The background story and general file structure remained the same, but I made a lot other changes, especially “under the hood”. The most important improvement is the PERFORMANCE. Where V1.1 was taking several minutes to process, V2.0 only takes seconds instead. De-Duping folders with thousands and not just hundreds of files is now NOT A PROBLEM for this script anymore. Here are the details:
Name of the Software: DeDupe Files Script Tool
Author: Carsten Cumbrowski
Version 2.0 beta
Date: April 2009
Visit http://www.cumbrowski.com/ for resources to web and database development and internet marketing. There you can also find the contact page with various means to get in touch with the author of this tool.
The script detects duplicate files within a directory.
Duplicate files are files that have the same MD5 Check Sum value.
Two DIFFERENT/NON IDENTICAL files having the same MD5 Check Sum is not impossible, but highly unlikely.
This allows the script to detect duplicate files regardless of their file name or other characteristics, such as “date created” or “date modified”.
The tool scans all files within a directory. It does not include files in sub directories of the processed folder.
The Script now supports Multi-Threading for the MD5 Checksum determination. That was the bottle-neck of the previous version of the script. The default is set to 50 threads, but it can be changed in the settings or on the fly via the command line switch /threads:NN where NN should be a number greater than or equal 1. I don’t know the maximum value here, because it depends on the machine where the script runs on.
Be careful and only increase it in small steps to increase performance even more. The thread count starts actually with 0, which means, that if you set /threads:49 (default) then you actually get 50 threads.

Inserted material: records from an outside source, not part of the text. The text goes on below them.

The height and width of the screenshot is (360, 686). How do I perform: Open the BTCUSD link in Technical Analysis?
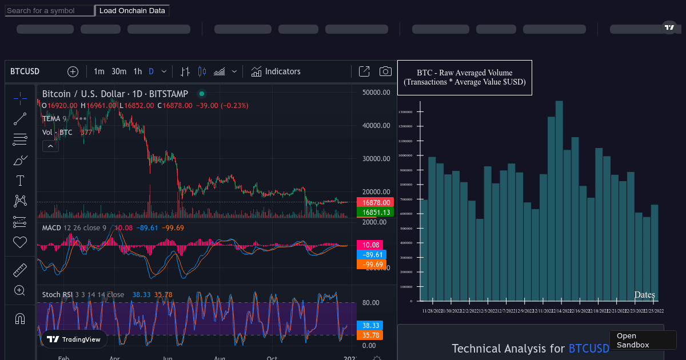(x=589, y=349)
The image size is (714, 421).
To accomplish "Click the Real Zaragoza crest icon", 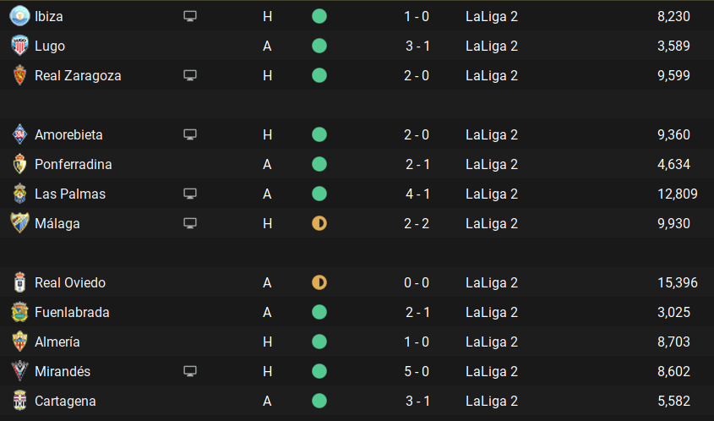I will (19, 75).
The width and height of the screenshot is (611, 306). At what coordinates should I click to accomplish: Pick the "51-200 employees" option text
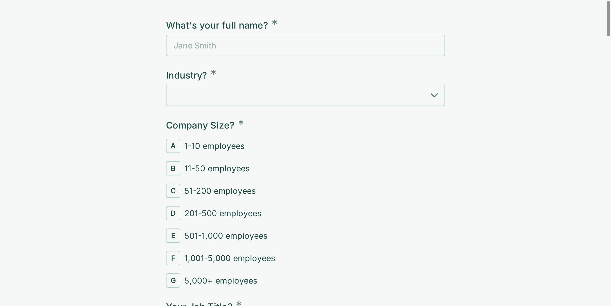click(x=220, y=191)
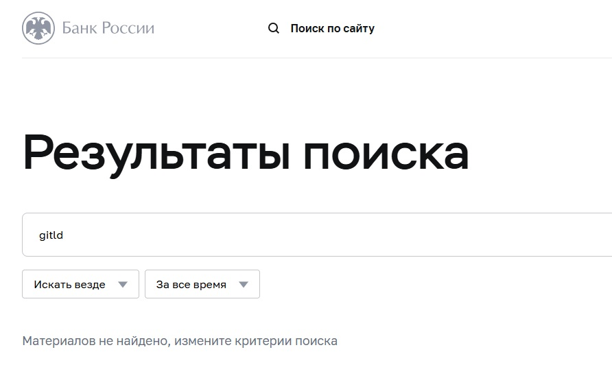Click the arrow icon beside Искать везде
Screen dimensions: 612x365
pyautogui.click(x=123, y=285)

There are 5 different Actions you can choose from to tell the script what to do, if it finds a duplicate file
- rename dupe to aFile1_EXT_bFile2[DEDUPED].EXT where aFile1 is the original file followed by “_” and its EXT(ension), “_” bFile2 is the original base file name of the Dupe followed by [DEDUPED] and the dupe files original .EXT(ension)
- Rename dupes as in 1, but MOVE to a new sub folder “[Deduped]” of the path being processed
- (DEFAULT ACTION) Don’t rename dupes, just MOVE to a new sub folder “[Deduped]”
- delete dupes (gone for good, unless you enabled “Recycled Bin” to be able to recover deleted files
- Create sub folder at specified location (/cdb:BACKUPPATH) with name “yyyy-mm-dd_hh-mm-ss_FolderName”, create index file !Index.txt with archive location and name and original locations of files, separated by “|”
The Default DeDupe Action can be overwritten via the command line option
/action:[1…5] , e.g. /action:3 for the default Action
Dupe Action (1)
If a duplicate file is found, it will be renamed by by appending the original file name as prefix with an ‘_’ as separator, which is also used to replace the “.” that indicates the file extension of the original file name (other “.” in the file name itself remain). At the end of the file name is the string [DEDUPED] added.
For Example aFile1.EXT and bFile2.EXT are identical. After the script was executed, one of the two files will remain as it is and the other one is being renamed. Which file will be considered the “original” is determined by which file was found first. The script sorts the files by name first, before it dedupes them.
In this example bFile1.EXT would be considered the original and bFile2.EXT will be renamed to aFile1_EXT_bFile2[DEDUPED].EXT. This makes dupes appear right after the original, if you sort the directory by file name. To be able to filter the dupes to copy/move them away or to delete them, use the copy, move or del command in MS DOS. For example “DEL *[DEDUPED].*” would delete all duplicate files found and renamed by the script.
Dupe Action (2)
If you want the dupes renamed as in Action 1, but would like to have them moved away from the source directory, choose Dupe Action 2. Dupes are still being renamed as in (1), but the script moves the dupes to a sub directory called “[DeDuped]” within the processed folder.
Dupe Action (3)
If you just want the dupes moved away from the source folder, but keep the original file names, use this Dupe Action (which is the default action btw) You will find the duplicate files all in the subfolder “[DeDuped]” in the processed folder.
Dupe Action (4)
If you simply want to get rid of the dupes and delete them, use this Action
Dupe Action (5)
A variation of Action 3. The Difference is that the dupes are not moved to a sub folder below the processed file folder, but to a central dupe archive folder, where a new sub directory is being created with the date and time of the DeDupe processing and the Folder Name that was DeDuped.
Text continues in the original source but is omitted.